Doctors couldn’t help her, she said. Antidepressants didn’t work either.
It wasn’t until, on a whim, she decided to try hypnotherapy that she began to feel better. “I was finally able to let go,” she said. “I felt better almost immediately.”
Carrion said becoming a hypnotherapist herself (at the time she had been working in the fashion industry) was a natural step. Within months, she was certified by the International Hypnosis Federation and the Omni Hypnosis Training Center, the first accredited school of hypnosis. She had found her calling.
“When I did my first class of hypnosis, it was huge,” said Carrion, who practices out of her home in Marina del Rey and an office in Redondo Beach. “They asked for volunteers, and every chance I could get I would put my hand up.”
How hypnosis works
For most people, hypnosis conjures images of swinging pendulums and sleeplike trances. In reality, it is more aptly described as a state of focused attention and heightened suggestibility, during which the patient is completely aware of what he is doing and saying.
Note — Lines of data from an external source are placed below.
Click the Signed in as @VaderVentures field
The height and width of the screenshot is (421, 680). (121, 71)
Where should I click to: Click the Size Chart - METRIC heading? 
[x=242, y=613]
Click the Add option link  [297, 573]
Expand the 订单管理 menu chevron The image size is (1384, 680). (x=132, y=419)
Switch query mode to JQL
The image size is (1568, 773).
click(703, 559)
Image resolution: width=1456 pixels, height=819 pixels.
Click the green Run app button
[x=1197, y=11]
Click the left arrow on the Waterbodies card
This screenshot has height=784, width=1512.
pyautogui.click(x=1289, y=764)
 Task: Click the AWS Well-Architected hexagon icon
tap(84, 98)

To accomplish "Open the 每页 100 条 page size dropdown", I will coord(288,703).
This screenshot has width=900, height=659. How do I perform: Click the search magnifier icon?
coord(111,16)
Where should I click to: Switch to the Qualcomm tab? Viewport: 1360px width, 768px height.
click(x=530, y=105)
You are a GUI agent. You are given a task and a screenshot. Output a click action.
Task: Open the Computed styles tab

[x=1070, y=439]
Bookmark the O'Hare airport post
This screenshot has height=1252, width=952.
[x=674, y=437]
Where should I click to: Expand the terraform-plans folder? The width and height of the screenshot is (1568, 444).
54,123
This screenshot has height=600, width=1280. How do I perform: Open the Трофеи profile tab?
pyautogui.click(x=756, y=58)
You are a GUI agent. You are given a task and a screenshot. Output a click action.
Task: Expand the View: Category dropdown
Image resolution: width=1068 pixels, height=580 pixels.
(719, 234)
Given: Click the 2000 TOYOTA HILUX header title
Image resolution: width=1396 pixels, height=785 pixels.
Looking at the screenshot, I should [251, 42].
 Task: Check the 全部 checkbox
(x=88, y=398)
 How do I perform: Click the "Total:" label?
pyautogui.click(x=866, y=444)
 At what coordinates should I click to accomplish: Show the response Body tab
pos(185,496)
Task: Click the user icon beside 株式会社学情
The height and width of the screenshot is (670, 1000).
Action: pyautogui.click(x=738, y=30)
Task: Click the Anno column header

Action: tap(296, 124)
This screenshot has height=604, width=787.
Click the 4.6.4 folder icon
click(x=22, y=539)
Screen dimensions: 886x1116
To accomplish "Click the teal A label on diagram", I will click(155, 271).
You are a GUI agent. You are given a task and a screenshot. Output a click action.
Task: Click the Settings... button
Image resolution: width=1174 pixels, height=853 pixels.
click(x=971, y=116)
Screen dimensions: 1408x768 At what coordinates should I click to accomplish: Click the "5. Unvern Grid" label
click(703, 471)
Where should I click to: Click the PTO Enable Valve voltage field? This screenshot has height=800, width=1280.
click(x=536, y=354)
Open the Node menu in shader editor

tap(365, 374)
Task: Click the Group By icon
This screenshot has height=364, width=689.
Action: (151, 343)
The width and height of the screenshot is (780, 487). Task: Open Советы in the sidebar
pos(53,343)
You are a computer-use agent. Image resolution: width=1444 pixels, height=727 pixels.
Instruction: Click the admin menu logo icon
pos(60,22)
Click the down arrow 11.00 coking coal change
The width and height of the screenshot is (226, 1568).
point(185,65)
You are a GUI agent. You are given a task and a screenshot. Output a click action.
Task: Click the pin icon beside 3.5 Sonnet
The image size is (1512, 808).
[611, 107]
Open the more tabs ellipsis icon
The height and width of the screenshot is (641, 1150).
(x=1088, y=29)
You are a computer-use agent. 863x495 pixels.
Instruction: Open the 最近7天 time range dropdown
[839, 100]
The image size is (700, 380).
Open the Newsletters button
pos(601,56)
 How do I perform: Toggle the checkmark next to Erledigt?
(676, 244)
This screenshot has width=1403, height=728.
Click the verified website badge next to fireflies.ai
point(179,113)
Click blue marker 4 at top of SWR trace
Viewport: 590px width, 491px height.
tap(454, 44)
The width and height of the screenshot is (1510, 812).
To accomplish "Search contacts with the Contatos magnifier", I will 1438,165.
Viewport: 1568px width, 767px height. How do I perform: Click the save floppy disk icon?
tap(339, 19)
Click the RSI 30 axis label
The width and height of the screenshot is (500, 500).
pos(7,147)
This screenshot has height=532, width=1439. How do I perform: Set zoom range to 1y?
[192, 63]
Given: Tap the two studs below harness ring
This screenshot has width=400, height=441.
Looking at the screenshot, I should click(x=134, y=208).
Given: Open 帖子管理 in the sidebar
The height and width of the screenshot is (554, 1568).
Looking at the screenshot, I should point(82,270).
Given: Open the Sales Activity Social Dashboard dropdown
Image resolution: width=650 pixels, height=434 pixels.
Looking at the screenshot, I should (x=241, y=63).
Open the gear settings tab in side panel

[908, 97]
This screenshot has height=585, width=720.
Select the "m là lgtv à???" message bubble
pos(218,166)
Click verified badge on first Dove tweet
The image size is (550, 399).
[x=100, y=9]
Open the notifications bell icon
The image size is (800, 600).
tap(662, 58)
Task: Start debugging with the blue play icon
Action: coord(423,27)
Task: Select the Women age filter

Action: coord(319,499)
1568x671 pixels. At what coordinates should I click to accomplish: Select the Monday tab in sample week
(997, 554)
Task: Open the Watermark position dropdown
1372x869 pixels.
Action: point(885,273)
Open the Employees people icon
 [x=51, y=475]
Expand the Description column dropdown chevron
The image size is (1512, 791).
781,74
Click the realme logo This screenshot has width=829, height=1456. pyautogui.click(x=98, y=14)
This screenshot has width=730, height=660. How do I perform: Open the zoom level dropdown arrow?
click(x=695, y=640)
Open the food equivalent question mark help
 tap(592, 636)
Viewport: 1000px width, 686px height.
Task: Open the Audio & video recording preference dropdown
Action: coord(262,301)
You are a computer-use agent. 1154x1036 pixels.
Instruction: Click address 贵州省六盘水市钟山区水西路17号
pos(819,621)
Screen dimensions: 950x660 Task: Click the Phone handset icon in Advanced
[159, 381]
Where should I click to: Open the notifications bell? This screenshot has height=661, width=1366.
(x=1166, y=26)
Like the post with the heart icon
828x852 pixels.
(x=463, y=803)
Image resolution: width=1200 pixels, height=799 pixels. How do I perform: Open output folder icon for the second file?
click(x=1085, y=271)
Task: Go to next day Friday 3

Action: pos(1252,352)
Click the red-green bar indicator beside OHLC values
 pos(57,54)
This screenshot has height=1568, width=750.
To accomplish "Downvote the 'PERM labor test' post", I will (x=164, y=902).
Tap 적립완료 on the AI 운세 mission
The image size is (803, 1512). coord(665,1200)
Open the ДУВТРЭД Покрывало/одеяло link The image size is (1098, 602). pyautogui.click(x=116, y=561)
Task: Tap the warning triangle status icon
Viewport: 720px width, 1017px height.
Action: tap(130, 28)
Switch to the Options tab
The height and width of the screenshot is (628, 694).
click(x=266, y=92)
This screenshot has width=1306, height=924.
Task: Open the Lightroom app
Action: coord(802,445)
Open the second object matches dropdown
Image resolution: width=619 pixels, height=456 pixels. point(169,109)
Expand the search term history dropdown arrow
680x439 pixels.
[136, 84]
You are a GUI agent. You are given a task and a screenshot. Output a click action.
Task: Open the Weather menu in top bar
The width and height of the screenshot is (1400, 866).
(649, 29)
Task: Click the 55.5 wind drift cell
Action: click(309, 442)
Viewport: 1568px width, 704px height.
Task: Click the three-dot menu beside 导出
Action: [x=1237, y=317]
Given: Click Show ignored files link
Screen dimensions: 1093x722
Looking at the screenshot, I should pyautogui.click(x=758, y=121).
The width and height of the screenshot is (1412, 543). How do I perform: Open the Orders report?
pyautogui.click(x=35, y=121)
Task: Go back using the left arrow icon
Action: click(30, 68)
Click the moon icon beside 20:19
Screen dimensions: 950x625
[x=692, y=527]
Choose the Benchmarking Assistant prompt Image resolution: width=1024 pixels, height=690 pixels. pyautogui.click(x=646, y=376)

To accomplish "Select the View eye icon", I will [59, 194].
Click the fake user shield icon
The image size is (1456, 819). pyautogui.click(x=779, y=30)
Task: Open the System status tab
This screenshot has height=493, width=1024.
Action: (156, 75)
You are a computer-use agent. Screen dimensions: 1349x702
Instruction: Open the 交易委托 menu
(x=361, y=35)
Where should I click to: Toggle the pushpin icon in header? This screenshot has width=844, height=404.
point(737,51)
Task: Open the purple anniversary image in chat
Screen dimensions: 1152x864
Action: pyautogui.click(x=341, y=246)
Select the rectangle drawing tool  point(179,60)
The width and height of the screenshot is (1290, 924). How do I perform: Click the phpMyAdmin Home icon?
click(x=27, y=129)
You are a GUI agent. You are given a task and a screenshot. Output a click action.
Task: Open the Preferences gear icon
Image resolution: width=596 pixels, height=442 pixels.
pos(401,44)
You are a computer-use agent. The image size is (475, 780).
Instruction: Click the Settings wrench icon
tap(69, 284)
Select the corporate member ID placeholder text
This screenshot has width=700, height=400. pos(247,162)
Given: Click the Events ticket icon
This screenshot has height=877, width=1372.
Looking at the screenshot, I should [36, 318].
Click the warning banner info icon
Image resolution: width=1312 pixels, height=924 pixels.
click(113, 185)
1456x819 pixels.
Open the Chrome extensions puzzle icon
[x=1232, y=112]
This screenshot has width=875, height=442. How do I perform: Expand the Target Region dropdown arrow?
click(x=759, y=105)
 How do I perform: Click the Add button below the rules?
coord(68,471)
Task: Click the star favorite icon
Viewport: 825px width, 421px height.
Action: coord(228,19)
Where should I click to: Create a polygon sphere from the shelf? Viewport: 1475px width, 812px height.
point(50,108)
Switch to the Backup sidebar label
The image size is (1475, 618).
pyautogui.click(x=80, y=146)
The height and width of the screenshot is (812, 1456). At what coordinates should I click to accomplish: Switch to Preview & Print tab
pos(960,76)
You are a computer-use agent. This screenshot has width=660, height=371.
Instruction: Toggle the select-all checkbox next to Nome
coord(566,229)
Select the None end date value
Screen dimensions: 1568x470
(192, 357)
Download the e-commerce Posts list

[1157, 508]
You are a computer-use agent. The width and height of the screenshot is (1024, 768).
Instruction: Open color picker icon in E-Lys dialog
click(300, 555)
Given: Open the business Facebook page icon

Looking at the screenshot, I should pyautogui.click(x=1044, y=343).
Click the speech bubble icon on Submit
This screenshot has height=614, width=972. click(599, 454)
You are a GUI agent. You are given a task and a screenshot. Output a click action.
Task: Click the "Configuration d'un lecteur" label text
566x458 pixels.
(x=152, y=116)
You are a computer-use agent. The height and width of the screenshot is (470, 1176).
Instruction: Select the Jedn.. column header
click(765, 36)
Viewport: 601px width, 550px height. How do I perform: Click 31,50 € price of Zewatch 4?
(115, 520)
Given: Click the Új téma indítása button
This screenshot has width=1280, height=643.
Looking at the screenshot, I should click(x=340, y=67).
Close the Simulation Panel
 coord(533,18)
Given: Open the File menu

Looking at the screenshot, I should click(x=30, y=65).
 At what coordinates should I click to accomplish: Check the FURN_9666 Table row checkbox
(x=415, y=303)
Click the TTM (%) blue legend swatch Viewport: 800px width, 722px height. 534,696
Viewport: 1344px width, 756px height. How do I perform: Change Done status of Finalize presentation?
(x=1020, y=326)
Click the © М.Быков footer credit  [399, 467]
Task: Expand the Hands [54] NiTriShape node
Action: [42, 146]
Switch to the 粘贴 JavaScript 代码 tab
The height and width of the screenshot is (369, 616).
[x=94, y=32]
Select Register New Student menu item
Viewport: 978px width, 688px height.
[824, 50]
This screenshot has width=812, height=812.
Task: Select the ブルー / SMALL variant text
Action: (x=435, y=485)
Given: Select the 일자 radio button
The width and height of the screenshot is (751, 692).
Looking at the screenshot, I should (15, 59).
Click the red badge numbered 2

“There is a fear that with hypnosis you can make the client do whatever you want them to do, but it doesn’t work that way,” said Torrance psychiatrist Isabel Puri. “The person who is in control is the patient. At any point, if you want to stop the hypnotic state you can.”
Puri, who has a certificate in hypnotherapy, said hypnosis can be an effective treatment, particularly for mild depression and anxiety disorders. “Typically, the milder disorders are more likely to respond to hypnotherapy,” she said. “That is because all hypnosis is actually self-hypnosis. Once you learn the techniques, you need to practice by yourself.”
Hypnotherapy is often used to help people stop smoking, lose weight and overcome phobias. It also has proven helpful, as in Carrion’s case, in overcoming trauma.
To break the trauma cycle, a hypnotherapist must replace negative thoughts with positive, reassuring thoughts and feelings. “Sometimes it’s like being freed from a curse,” Carrion said.
That’s how it felt for “Joan.”
An Orange County attorney who preferred her real name not be used, Joan, 27, had been suffering from anxiety and panic attacks for several years before going to see Carrion. “It was to the point where I literally could not eat in a restaurant, not even a Subway or McDonald’s,” she said. “Basic things like going grocery shopping and running errands was a struggle.”
Joan had heard about Carrion through a friend who had gone to see her. She said she was skeptical at first, but decided to give it a try. It worked. After only two sessions, Joan said, she started feeling better. Carrion also taught her self-hypnosis, which she used at home. “Right away, I noticed that I wasn’t as agitated,” Joan said. “Instead of going to the bad place where everything is a crisis, it’s more like, ‘Things are going to be OK. Things are fine. I’m in an appropriate amount of control.”